Владимир Личутин - Раскол. Книга II. Крестный путь
Вроде бы погодки почти, и парни не засидчивые, не упыри, не отелепыши, всяк по-своему хваток и сызмала одержим дорогою, но вот один с десяти годков по воле отца угодил в бродни, и туги, и долгое ненастье; он вроде бы и явился на свет для того, чтобы стать родителю оруженосцем, державою, дорожной клюкою; а другой вот, родившись в поморском диком кугу, вдруг по изъявлению Божиему ухватил птицу-сирин за хвост, словно бы для того и уготован был с самой зыбки; будто с лубочного печатного листа перетянул, переманил к себе за пазуху птицу счастия и пригрел там, – так ладно постарался о Любиме его ангел-хранитель. Да навряд ли и замечал Любим сейчас приметчивый ревнивый взгляд Ивана. Стремянный переживал, ладно ли нынче сделал, что перенял к себе на постой с пути опального протопопа, не сказался воеводе, не объявил подорожные, не открылся, с чем пришел в Окладникову слободку, почитай, крайнюю сторожу Руси, откуда царевы слуги придирчиво и неотступно дозорили за ясачным народишком, чтобы не достало отсюда казне протори и убытков, чтобы случайный ходовой подорожник не проник с худым умыслом на Мангазею за мехами и рыбьим зубом…
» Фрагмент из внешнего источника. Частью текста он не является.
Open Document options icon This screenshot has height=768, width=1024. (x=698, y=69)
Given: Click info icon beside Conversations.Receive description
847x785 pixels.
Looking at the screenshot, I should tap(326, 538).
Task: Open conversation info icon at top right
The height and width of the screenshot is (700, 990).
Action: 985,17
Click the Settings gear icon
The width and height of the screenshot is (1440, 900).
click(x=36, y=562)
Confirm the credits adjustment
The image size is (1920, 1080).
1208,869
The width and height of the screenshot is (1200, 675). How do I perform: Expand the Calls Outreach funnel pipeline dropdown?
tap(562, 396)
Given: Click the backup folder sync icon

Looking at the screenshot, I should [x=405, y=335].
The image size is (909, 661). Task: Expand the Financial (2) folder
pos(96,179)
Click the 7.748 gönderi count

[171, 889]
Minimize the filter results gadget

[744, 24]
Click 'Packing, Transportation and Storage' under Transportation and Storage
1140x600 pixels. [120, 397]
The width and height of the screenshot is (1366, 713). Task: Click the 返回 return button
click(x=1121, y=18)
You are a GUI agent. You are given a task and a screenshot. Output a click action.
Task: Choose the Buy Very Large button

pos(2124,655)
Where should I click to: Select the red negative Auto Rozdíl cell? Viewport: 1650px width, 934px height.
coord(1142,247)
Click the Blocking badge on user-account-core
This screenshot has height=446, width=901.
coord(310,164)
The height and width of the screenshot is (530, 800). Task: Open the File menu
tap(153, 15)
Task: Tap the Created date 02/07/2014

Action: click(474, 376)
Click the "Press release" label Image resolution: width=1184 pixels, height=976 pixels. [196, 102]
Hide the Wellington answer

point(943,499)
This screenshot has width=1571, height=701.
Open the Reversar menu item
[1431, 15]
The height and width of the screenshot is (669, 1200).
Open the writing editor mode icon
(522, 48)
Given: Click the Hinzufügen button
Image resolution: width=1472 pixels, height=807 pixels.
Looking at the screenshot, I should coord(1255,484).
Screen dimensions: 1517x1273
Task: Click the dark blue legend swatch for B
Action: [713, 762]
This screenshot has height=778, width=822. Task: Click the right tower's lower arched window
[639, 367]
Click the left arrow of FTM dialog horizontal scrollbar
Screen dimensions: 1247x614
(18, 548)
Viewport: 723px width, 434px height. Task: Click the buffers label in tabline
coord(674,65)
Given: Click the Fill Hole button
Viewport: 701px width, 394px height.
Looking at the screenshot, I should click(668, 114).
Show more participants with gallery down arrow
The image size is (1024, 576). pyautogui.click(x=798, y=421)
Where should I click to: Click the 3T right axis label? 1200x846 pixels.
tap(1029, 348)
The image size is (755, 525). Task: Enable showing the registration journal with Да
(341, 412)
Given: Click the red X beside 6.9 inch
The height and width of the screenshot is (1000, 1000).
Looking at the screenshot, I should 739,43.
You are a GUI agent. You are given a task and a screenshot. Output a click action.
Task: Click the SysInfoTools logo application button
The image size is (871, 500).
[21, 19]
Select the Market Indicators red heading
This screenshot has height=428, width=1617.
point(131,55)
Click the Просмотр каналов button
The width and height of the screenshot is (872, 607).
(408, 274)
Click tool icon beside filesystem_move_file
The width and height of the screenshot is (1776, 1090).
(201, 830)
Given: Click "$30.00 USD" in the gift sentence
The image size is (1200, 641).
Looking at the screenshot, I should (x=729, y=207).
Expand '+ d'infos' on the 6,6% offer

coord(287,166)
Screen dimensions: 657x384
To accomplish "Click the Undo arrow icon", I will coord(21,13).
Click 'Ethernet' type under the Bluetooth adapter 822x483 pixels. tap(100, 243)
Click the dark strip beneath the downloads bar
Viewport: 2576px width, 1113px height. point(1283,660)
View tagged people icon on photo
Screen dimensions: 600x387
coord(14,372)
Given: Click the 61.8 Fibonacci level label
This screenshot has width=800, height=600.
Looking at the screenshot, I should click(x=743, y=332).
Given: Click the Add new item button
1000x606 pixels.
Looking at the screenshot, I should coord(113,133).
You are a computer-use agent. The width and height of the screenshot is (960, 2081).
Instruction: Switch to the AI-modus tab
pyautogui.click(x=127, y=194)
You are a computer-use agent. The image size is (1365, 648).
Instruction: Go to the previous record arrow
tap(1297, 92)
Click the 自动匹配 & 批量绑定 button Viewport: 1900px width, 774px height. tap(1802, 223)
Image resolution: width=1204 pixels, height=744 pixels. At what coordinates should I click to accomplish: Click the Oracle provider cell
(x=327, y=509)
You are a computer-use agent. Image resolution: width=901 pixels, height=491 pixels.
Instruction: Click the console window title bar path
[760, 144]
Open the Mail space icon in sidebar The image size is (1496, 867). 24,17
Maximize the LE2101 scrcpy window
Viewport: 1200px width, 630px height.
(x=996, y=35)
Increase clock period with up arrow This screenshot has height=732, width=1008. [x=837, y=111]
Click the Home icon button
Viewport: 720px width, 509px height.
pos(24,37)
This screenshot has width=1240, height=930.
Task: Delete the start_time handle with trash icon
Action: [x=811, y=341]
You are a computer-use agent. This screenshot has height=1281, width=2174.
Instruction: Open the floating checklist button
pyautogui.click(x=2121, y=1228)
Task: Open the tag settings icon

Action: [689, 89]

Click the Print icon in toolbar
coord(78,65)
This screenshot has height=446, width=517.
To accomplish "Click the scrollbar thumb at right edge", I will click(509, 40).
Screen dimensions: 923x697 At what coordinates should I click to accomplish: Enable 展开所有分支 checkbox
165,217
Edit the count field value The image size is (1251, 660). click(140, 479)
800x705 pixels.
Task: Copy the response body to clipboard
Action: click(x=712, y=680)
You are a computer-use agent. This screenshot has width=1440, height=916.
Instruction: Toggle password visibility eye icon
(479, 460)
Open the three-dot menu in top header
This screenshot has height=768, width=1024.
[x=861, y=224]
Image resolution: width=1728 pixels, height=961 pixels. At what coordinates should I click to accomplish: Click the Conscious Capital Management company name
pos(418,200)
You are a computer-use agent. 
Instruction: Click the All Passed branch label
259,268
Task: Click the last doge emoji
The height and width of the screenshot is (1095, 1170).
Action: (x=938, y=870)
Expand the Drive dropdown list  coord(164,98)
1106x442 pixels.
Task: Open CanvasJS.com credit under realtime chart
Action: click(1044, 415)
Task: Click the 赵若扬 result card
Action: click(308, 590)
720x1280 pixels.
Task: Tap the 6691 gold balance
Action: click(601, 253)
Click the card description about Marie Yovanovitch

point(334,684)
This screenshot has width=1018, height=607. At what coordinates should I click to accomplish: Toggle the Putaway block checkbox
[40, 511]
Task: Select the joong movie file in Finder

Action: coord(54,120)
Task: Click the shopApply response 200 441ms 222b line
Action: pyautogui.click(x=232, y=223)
Мать наставила на стол кислых печеных камбал в ладках, да квашеного же молока в кринках, да осенных груздей-масляников, политых постным маслицем, да каждому же подала рукодано по однорушному ломтю от ржаного каравашка: с хлебом на Мезени сей год туго, кто припас с осени мучку, тот и царь себе. Рыбьим духом отшатнуло всю детву от еды; впору выметаться из-за стола в сени, чтобы перехватить студеного воздуха; но батько-то стерпел и даже от камбальей темно-синей пупырчатой спины положил за губу отщипок и не скуксился, не выдал своего отвращения от подобной ествы, ибо грех выказывать угощению какое-либо небрежение, хоть бы и пересолено было оно или вовсе выкисло. И Аввакумовы детки, подглядев за отцом, пристойно приняли из ладки по кусочку рыбы и, тут же заев кислым молоком, поднялись из-за стола и откланялись…
Простокваша же была густа и плотна, как сало, ее можно было резать ломтями. Аввакум не заметил выходку детей, что они покинули стол прежде времени. Аввакум похлебал ложкою молока и, подавив тошноту, с испугом прислушался к себе: в какую сторону пронесет? Он с любопытством глядел на стремянного, как тот с восторгом уписывает квашеную рыбу, зачерпывая изладки хлебным отломком. Подумал: такой помаковкой и самого черта на колени поставишь. Ядреных же людей рождает Русь…
Улита Егоровна, обрядившись, присела с краю лавки, погладила протопопа по плечу:
– Чего вам, батюшко, крыши-то искать? Бат, не раздеремся, места с собой не унесете. Бывало-то, при живом еще хозяине, соберется народу – у-у-у, как ягоды в баклажке. Натолкутся, базанят, ключки негде поставить. Дружно жили, чего там. А сейчас тихо в дому, как на могилке. Ономедни-то поела, сиротина, да и заревела в слезы: де, чем согрешила я, окаянная, что Бог-от меня не призывает к себе? Зачем пышусь я, бабушка-задворенка, на свете, как дождевое яйцо? Хоть бы притопнул кто!.. Вы живите у меня. Другую половину открою – и живите. Темничка-то у воеводы вовсе просела, задавит ишо. Поживите у меня до пути. И мне веселей… Это все твои? – кивнула на полати, где виднелись русые головенки, будто луковицы в решете. – Густо сеешь, батько. Вижу, Бога блюдете, бабе ворота не запираешь до времени… Вот и не поела, горюшица, легла. Порато строжишь?! Иди-ка, матушка, поешь!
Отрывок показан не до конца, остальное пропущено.